Many people like to make deals with themselves when they try to take on a new habit. If they want to start a workout habit they tell themselves they will workout four times that week to jump start the habit. Maybe they want to read more, so they make a deal with themselves to read ten pages a day.

However, these deals mostly backfire because starting a new habit is hard. Many times, those initial goals are not met, people feel defeated, and let the whole initiative go until they work up the courage to try again. This cycle can take days, weeks, months, or even years, which is time most of us don’t have to waste.

There are two pieces to manipulate here - how often we stick to the habit, and how long we wait in between our failures to do so.

Increasing how often we stick to the habit is the harder one. Failure in this scenario is pretty much guaranteed. Work will run long, we will get sick, things come up. These things are even more prevalent in the beginning stages of a new habit because we are still working out the optimal way to include it in our lives.

So if sticking to the habit is harder at first, then we should focus on how long we wait in between failing to stick to it. I happen to be especially good at this part. I stop my usual habits for vacation, sickness, and other commitments all the time, but I always pick them back up. For example, I have worked out nearly every day since I was 12 years old. The longest I ever went without working out was 6 weeks when I took time off after my final high school swim season. No matter how my schedule has changed, where I’m living, or how long I might take some time off - I can always get right back to it.

Being able to start and stop this habit at will is part of the reason it is so strong. Every time I’ve had to take a break, I don’t view it as a complete failure to maintain the habit, I simply view it as a break. There is usually a reason for the break, eventually, it will end, and I’ll start again. If you make a deal with yourself to work out four times in a week but you only do two workouts before something else comes up that week, that is still two workouts more than you would’ve done, and not completing four does not preclude you from starting again as soon as you’re able.

Ideally, starting a new habit would mean 3-4 weeks of consistent daily practice. That’s the fastest way to make it a common practice But life doesn’t work that way. It’s rare that we can ensure that much uninterrupted time to solidify a new habit. So instead, focus on getting back to the habit as quickly as possible. Focus on starting the habit as many times as you can. Getting caught up on time frames or making deals by the week or month will only put limits on when you feel you can start. Maybe you can’t keep up the habit the whole time, but you’ll be practicing starting it. This is extremely valuable. As that practice gets better, the timeline in between starting will get shorter, and eventually, it will become ingrained in your life.
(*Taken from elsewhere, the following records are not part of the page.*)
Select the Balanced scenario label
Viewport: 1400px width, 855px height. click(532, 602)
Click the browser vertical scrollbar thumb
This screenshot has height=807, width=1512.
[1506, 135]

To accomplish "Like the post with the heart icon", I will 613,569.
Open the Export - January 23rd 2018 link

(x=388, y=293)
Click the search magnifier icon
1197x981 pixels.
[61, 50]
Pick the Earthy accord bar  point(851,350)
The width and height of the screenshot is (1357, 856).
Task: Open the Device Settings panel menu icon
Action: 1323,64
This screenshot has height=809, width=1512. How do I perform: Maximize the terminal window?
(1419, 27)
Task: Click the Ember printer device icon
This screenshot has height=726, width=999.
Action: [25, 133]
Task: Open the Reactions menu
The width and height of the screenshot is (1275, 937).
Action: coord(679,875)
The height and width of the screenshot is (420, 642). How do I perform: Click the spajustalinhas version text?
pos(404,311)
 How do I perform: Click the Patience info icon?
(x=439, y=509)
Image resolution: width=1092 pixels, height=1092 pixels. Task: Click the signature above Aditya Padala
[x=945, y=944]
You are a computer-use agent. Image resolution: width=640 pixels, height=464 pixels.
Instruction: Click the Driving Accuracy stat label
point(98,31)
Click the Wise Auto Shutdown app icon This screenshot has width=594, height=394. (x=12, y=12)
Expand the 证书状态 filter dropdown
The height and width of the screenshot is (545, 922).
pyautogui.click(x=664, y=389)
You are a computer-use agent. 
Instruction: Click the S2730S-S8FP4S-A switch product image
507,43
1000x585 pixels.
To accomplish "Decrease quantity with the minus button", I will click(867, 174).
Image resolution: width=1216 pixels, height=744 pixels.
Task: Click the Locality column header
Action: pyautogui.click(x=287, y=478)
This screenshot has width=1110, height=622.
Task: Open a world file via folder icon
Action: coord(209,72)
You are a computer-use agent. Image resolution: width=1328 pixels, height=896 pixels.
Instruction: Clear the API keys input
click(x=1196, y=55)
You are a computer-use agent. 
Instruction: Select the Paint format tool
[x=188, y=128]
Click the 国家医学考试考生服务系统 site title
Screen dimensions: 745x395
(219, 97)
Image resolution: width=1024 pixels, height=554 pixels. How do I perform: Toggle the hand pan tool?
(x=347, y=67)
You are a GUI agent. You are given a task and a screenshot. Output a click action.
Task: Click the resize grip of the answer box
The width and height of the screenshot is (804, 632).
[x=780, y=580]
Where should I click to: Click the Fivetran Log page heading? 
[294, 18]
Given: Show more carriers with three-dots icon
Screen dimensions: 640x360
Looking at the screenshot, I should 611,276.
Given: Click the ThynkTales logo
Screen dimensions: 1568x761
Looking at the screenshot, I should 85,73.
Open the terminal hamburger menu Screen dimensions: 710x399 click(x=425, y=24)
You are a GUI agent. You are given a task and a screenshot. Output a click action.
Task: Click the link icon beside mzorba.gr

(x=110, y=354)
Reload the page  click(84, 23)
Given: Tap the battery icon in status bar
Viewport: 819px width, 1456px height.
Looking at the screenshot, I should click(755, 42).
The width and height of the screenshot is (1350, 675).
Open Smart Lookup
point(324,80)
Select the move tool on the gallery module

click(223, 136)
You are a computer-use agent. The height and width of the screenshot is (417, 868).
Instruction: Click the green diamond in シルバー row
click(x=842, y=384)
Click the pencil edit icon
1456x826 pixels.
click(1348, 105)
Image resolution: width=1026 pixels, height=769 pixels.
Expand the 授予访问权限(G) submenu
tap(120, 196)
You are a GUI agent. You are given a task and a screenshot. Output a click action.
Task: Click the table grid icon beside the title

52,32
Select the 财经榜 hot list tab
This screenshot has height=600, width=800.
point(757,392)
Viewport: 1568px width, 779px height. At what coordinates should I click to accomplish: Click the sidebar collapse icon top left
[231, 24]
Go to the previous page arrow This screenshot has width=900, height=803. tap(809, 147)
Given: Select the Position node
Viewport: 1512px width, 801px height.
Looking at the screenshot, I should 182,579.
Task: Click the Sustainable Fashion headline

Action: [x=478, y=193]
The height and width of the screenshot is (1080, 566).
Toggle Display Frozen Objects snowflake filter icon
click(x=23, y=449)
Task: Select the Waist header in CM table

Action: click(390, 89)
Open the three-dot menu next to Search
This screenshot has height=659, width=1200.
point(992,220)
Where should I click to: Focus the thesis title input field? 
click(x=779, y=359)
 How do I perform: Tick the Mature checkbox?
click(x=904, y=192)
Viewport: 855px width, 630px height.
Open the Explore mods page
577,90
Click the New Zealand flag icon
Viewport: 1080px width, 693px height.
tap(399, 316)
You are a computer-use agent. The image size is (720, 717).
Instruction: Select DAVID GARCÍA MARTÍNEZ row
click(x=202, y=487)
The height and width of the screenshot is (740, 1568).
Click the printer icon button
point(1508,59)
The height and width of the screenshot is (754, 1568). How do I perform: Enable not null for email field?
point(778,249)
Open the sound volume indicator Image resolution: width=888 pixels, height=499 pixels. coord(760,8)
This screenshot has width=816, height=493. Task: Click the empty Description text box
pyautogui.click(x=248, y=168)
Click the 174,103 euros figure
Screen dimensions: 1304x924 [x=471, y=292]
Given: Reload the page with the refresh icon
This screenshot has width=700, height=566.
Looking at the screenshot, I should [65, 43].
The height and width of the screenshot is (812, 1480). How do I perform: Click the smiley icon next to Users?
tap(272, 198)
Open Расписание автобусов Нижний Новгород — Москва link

Working out might not be your desired habit to implement - maybe it’s learning a language, reading more, or stretching. Doesn’t matter what it might be, recognize now that you will fail to do it as often as you planned at first. Make peace with that. If you still want it, knowing you will fail, keep coming back to your reason to pursue it, and keep on starting - until you can’t stop.

I didn’t do any formal workouts while in Greece. But I worked out the very first day I got back!